Task brief. From the first line to the last, give the listing again exactly.

:: Source material

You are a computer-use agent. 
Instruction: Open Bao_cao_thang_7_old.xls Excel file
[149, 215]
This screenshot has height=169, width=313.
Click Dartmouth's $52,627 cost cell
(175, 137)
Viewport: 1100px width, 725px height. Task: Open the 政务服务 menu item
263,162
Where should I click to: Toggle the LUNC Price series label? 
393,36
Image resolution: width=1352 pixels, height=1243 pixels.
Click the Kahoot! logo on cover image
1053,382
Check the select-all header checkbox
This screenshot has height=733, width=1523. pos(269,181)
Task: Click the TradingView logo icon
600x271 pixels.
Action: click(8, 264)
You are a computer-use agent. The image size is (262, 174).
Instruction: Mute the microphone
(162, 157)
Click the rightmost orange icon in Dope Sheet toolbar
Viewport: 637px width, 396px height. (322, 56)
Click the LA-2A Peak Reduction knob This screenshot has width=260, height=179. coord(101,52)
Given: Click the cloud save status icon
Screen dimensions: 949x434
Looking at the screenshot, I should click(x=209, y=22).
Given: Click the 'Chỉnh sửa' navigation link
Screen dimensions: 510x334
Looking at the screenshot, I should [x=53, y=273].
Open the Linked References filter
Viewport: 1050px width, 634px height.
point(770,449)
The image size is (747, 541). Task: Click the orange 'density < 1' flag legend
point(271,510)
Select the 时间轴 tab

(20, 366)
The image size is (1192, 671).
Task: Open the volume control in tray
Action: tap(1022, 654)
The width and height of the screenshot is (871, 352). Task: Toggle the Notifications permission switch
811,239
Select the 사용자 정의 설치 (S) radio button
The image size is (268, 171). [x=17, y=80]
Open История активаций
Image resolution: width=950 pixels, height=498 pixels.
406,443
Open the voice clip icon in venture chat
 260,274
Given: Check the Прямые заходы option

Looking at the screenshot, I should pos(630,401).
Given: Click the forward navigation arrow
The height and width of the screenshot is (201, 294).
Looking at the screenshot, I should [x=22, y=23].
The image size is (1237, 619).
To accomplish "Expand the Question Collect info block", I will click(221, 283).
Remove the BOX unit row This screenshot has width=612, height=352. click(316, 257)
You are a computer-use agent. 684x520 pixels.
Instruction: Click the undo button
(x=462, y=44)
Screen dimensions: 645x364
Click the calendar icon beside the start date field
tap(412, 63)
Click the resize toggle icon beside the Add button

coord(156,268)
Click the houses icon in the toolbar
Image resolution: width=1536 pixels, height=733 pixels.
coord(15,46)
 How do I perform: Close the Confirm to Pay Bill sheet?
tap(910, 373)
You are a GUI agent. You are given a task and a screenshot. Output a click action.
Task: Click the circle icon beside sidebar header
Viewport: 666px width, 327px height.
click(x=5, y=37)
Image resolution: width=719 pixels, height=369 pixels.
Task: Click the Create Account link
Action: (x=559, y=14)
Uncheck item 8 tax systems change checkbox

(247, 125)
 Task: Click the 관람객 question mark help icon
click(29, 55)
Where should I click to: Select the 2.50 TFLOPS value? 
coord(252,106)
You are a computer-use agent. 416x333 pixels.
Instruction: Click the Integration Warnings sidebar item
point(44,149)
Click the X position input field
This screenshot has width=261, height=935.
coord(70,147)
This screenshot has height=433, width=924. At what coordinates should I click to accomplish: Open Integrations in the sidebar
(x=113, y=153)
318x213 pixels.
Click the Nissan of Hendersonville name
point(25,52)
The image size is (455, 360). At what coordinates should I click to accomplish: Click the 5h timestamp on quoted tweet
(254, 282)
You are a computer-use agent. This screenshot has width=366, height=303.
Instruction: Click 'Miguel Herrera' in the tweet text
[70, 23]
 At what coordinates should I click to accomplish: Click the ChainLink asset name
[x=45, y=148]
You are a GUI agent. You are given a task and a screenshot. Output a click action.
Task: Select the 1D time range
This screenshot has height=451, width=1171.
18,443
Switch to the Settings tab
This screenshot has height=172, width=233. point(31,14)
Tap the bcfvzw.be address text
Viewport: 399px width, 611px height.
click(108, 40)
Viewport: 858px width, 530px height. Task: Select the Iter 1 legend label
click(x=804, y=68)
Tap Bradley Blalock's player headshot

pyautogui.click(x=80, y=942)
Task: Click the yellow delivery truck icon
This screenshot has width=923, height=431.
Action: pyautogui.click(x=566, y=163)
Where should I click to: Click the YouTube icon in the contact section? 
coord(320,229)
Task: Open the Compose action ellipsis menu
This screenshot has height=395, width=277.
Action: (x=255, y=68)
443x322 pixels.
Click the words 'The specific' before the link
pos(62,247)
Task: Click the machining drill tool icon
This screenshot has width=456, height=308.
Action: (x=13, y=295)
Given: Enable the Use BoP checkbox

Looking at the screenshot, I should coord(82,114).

::::

Result of the task.
You are a computer-use agent. 
Instruction: Open Bao_cao_thang_7_old.xls Excel file
[149, 215]
This screenshot has height=169, width=313.
Click Dartmouth's $52,627 cost cell
(175, 137)
Viewport: 1100px width, 725px height. Task: Open the 政务服务 menu item
263,162
Where should I click to: Toggle the LUNC Price series label? 
393,36
Image resolution: width=1352 pixels, height=1243 pixels.
Click the Kahoot! logo on cover image
1053,382
Check the select-all header checkbox
This screenshot has height=733, width=1523. pos(269,181)
Task: Click the TradingView logo icon
600x271 pixels.
Action: click(8, 264)
You are a computer-use agent. The image size is (262, 174).
Instruction: Mute the microphone
(162, 157)
Click the rightmost orange icon in Dope Sheet toolbar
Viewport: 637px width, 396px height. (322, 56)
Click the LA-2A Peak Reduction knob This screenshot has width=260, height=179. coord(101,52)
Given: Click the cloud save status icon
Screen dimensions: 949x434
Looking at the screenshot, I should click(x=209, y=22).
Given: Click the 'Chỉnh sửa' navigation link
Screen dimensions: 510x334
Looking at the screenshot, I should [x=53, y=273].
Open the Linked References filter
Viewport: 1050px width, 634px height.
point(770,449)
The image size is (747, 541). Task: Click the orange 'density < 1' flag legend
point(271,510)
Select the 时间轴 tab

(20, 366)
The image size is (1192, 671).
Task: Open the volume control in tray
Action: tap(1022, 654)
The width and height of the screenshot is (871, 352). Task: Toggle the Notifications permission switch
811,239
Select the 사용자 정의 설치 (S) radio button
The image size is (268, 171). [x=17, y=80]
Open История активаций
Image resolution: width=950 pixels, height=498 pixels.
406,443
Open the voice clip icon in venture chat
 260,274
Given: Check the Прямые заходы option

Looking at the screenshot, I should pos(630,401).
Given: Click the forward navigation arrow
The height and width of the screenshot is (201, 294).
Looking at the screenshot, I should [x=22, y=23].
The image size is (1237, 619).
To accomplish "Expand the Question Collect info block", I will click(221, 283).
Remove the BOX unit row This screenshot has width=612, height=352. click(316, 257)
You are a computer-use agent. 684x520 pixels.
Instruction: Click the undo button
(x=462, y=44)
Screen dimensions: 645x364
Click the calendar icon beside the start date field
tap(412, 63)
Click the resize toggle icon beside the Add button

coord(156,268)
Click the houses icon in the toolbar
Image resolution: width=1536 pixels, height=733 pixels.
coord(15,46)
 How do I perform: Close the Confirm to Pay Bill sheet?
tap(910, 373)
You are a GUI agent. You are given a task and a screenshot. Output a click action.
Task: Click the circle icon beside sidebar header
Viewport: 666px width, 327px height.
click(x=5, y=37)
Image resolution: width=719 pixels, height=369 pixels.
Task: Click the Create Account link
Action: (x=559, y=14)
Uncheck item 8 tax systems change checkbox

(247, 125)
 Task: Click the 관람객 question mark help icon
click(29, 55)
Where should I click to: Select the 2.50 TFLOPS value? 
coord(252,106)
You are a computer-use agent. 416x333 pixels.
Instruction: Click the Integration Warnings sidebar item
point(44,149)
Click the X position input field
This screenshot has width=261, height=935.
coord(70,147)
This screenshot has height=433, width=924. At what coordinates should I click to accomplish: Open Integrations in the sidebar
(x=113, y=153)
318x213 pixels.
Click the Nissan of Hendersonville name
point(25,52)
The image size is (455, 360). At what coordinates should I click to accomplish: Click the 5h timestamp on quoted tweet
(254, 282)
You are a computer-use agent. This screenshot has width=366, height=303.
Instruction: Click 'Miguel Herrera' in the tweet text
[70, 23]
 At what coordinates should I click to accomplish: Click the ChainLink asset name
[x=45, y=148]
You are a GUI agent. You are given a task and a screenshot. Output a click action.
Task: Select the 1D time range
This screenshot has height=451, width=1171.
18,443
Switch to the Settings tab
This screenshot has height=172, width=233. point(31,14)
Tap the bcfvzw.be address text
Viewport: 399px width, 611px height.
click(108, 40)
Viewport: 858px width, 530px height. Task: Select the Iter 1 legend label
click(x=804, y=68)
Tap Bradley Blalock's player headshot

pyautogui.click(x=80, y=942)
Task: Click the yellow delivery truck icon
This screenshot has width=923, height=431.
Action: pyautogui.click(x=566, y=163)
Where should I click to: Click the YouTube icon in the contact section? 
coord(320,229)
Task: Open the Compose action ellipsis menu
This screenshot has height=395, width=277.
Action: (x=255, y=68)
443x322 pixels.
Click the words 'The specific' before the link
pos(62,247)
Task: Click the machining drill tool icon
This screenshot has width=456, height=308.
Action: (x=13, y=295)
Given: Enable the Use BoP checkbox

Looking at the screenshot, I should coord(82,114).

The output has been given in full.